三 日本人が従事する場合に受ける報酬と同等額以上の報酬を受けること。

「国際業務」の場合

在留資格「技術・人文知識・国際業務」の「国際業務」に関する内容を少し要約すると

●「同様の業務を行う日本人の報酬(給与・賞与等)と同じ、またはそれ以上の額の報酬であること」は必須条件。

●「技人国」の「国際業務」に該当する業務に従事するなら、以下の条件のいずれも満たさないといけない。

  • 翻訳、通訳、語学の指導、広報、宣伝又は海外取引業務、服飾若しくは室内装飾に係るデザイン、商品開発その他これらに類似する業務に従事すること。
  • 従事しようとする業務に関連する業務について三年以上の実務経験を有すること。ただし、大学を卒業した者が翻訳、通訳又は語学の指導に係る業務に従事する場合は、この限りでない。

という基準になっています。

「国際業務」の業務について

上記の「在留資格該当性」について、「国際業務」に該当する業務は、「外国の文化に基盤を有する思考若しくは感受性を必要とする業務」と示されていましたが、さらに「上陸許可基準」では、

「翻訳、通訳、語学の指導、広報、宣伝」
 又は
「海外取引業務、服飾若しくは室内装飾に係るデザイン、商品開発その他これらに類似する業務」

と限定的に例示されています。

実務経験について

「国際業務」での上陸許可条件は、「従事しようとする業務に関連する業務について、3年以上の実務経験」があることが必要です。
この実務経験は、学校に通いながらアルバイトなどをしたことは含まれず、会社員などとして職業活動を行ったことをいいます。

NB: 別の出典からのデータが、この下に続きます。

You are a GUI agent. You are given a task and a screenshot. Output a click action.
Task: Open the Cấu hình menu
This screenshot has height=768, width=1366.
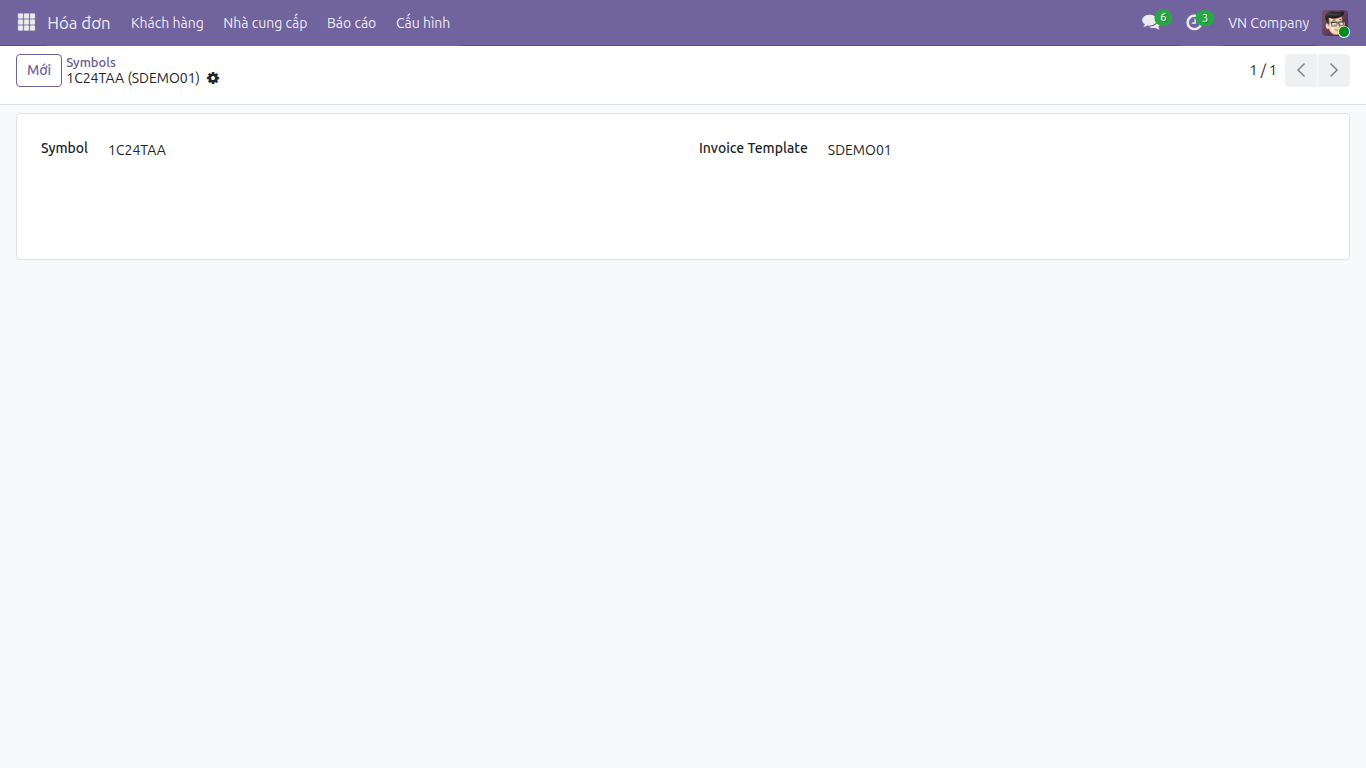point(423,22)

また「ただし」書として、大学を卒業した者が翻訳、通訳又は語学の指導に係る業務に従事する場合は、3年以上の実務経験は問わないとされています。
つまり、「大学卒業者」は、専攻科目に関わらず、従事しようとする業務が「翻訳・通訳」「語学の指導」に係る業務であれば、上陸許可基準を満たします。
なお、国内外の大学の卒業者(短期大学士以上)であることが条件ですので、専門学校卒業者は含まれません。
実務経験がない専門学校卒業者(専門士)が通訳などの業務に従事しようとする場合は、「技人国」の「人文知識」の条件を検討することになります。

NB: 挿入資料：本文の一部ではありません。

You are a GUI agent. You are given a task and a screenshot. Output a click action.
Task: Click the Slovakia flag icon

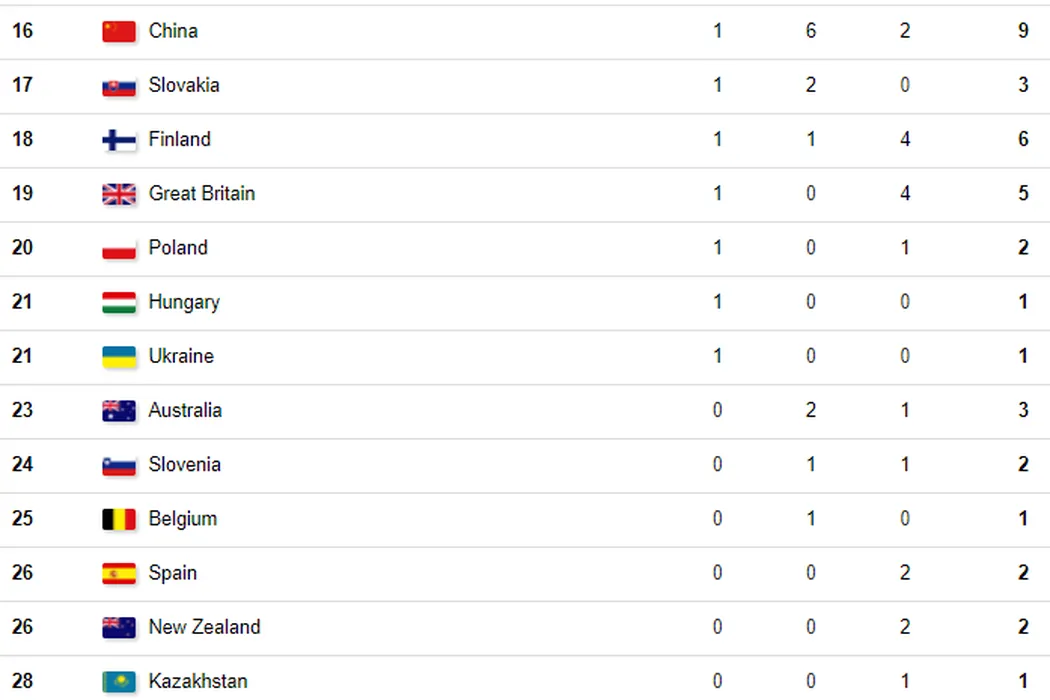coord(119,86)
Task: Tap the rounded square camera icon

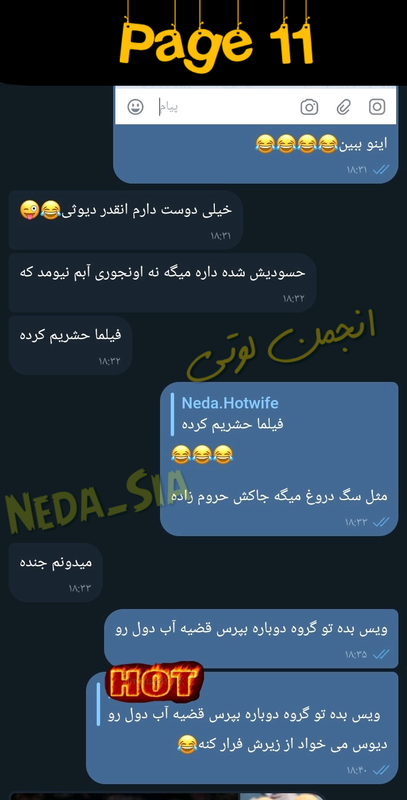Action: pyautogui.click(x=377, y=107)

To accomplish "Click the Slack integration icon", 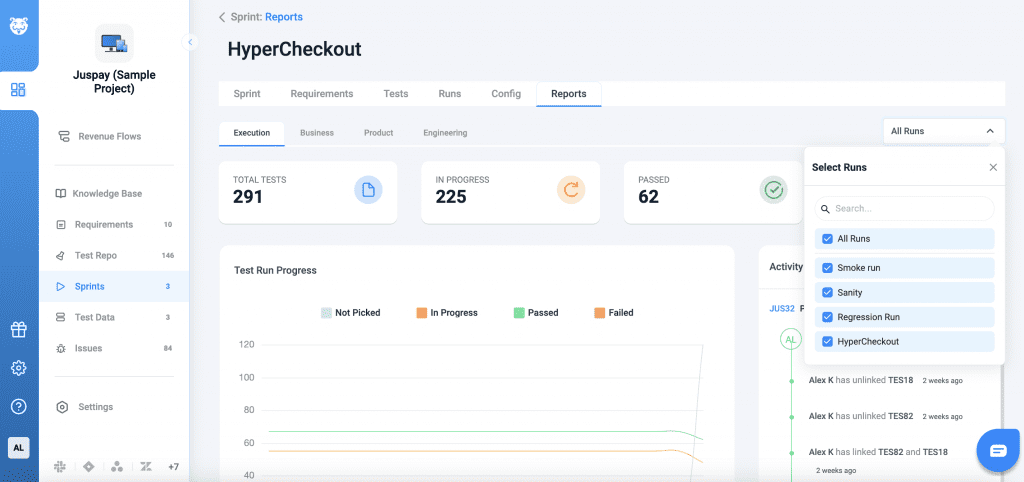I will click(61, 467).
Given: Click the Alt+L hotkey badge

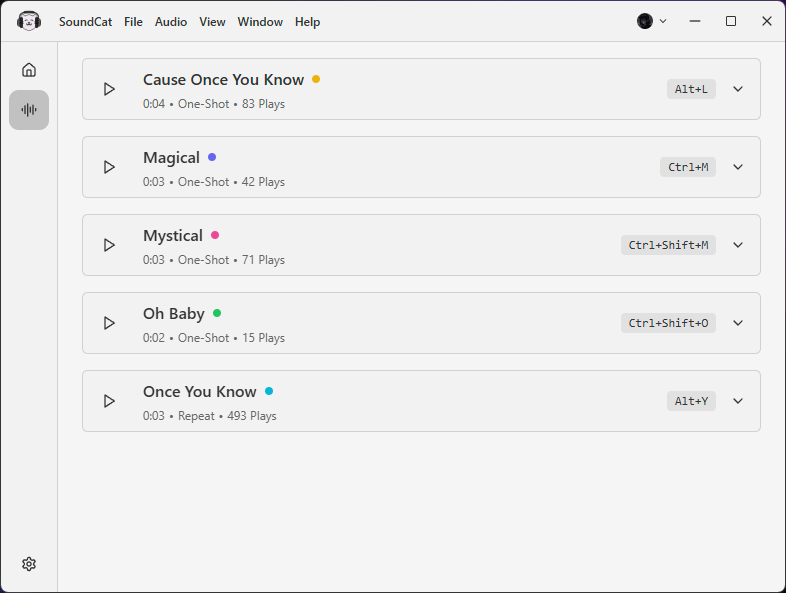Looking at the screenshot, I should 691,89.
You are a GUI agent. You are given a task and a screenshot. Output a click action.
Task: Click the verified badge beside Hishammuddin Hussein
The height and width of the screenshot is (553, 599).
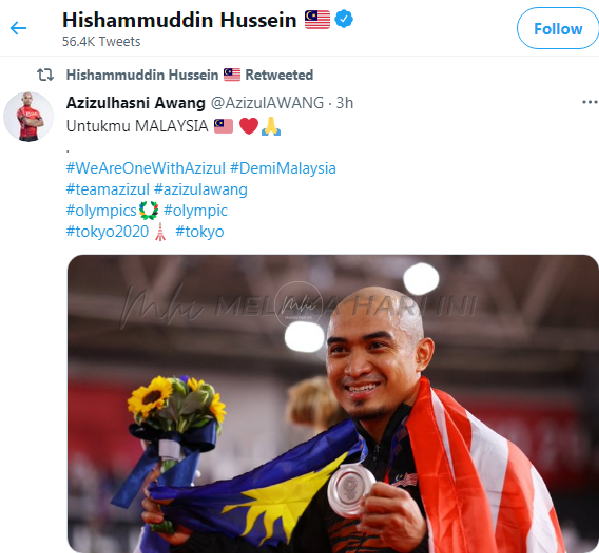click(343, 19)
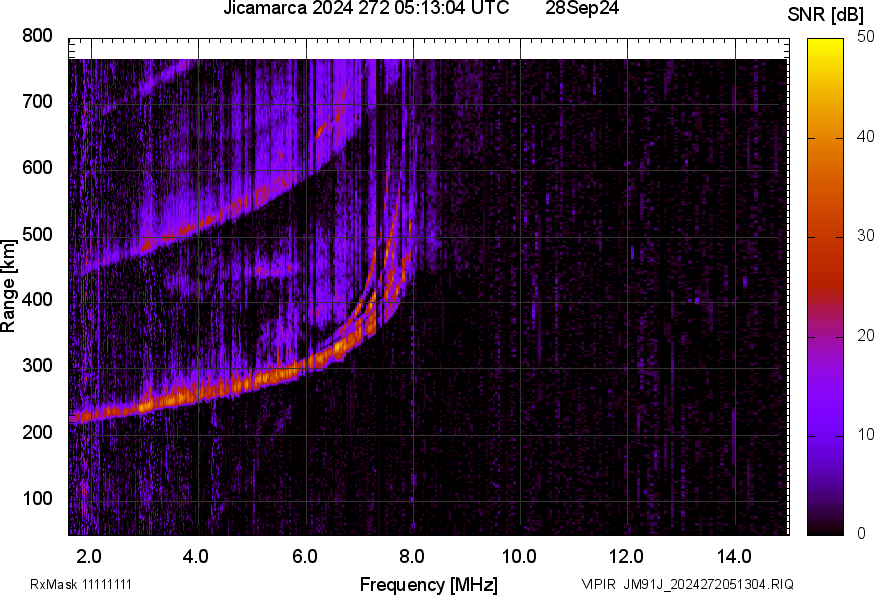Click the Frequency [MHz] axis label

pyautogui.click(x=428, y=584)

以上のように、「国際業務」の上陸許可基準を満たすためには、原則3年以上の実務経験が必要ですが、通訳や翻訳などの業務については大学卒業者であれば上陸許可基準を満たします。

おわりに

在留資格「技術・人文知識・国際業務」の「人文知識」と「国際業務」は、一般的に文系職種にあたるもので、双方の在留資格該当性については類似する点が多くあるものの、求められる上陸許可基準が異なるという特徴があります。
在留資格認定証明書交付申請等を検討する際は、従事しようとする活動や申請者などについて、その在留資格該当性や上陸許可基準適合性の有無を十分に確認しなければなりません。

<参考>
虚偽申請などの不正手段を用いて在留資格を得ることは言語両断の行為ですが、不法就労などに関する報道が絶えません。
在留資格該当性がないにも関わらず、「技人国」の活動を行うと、刑罰規定のある資格外活動罪が成立し、さらに退去強制事由に該当する場合があります。
また、雇用主等の資格外活動への関与については、不法就労助長罪や資格外活動幇助罪が成立します。
上陸許可基準適合性についても、上陸許可基準を満たそうと虚偽の文書を提出するなどは、在留資格が取り消される事由であり、退去強制事由に該当する場合があります。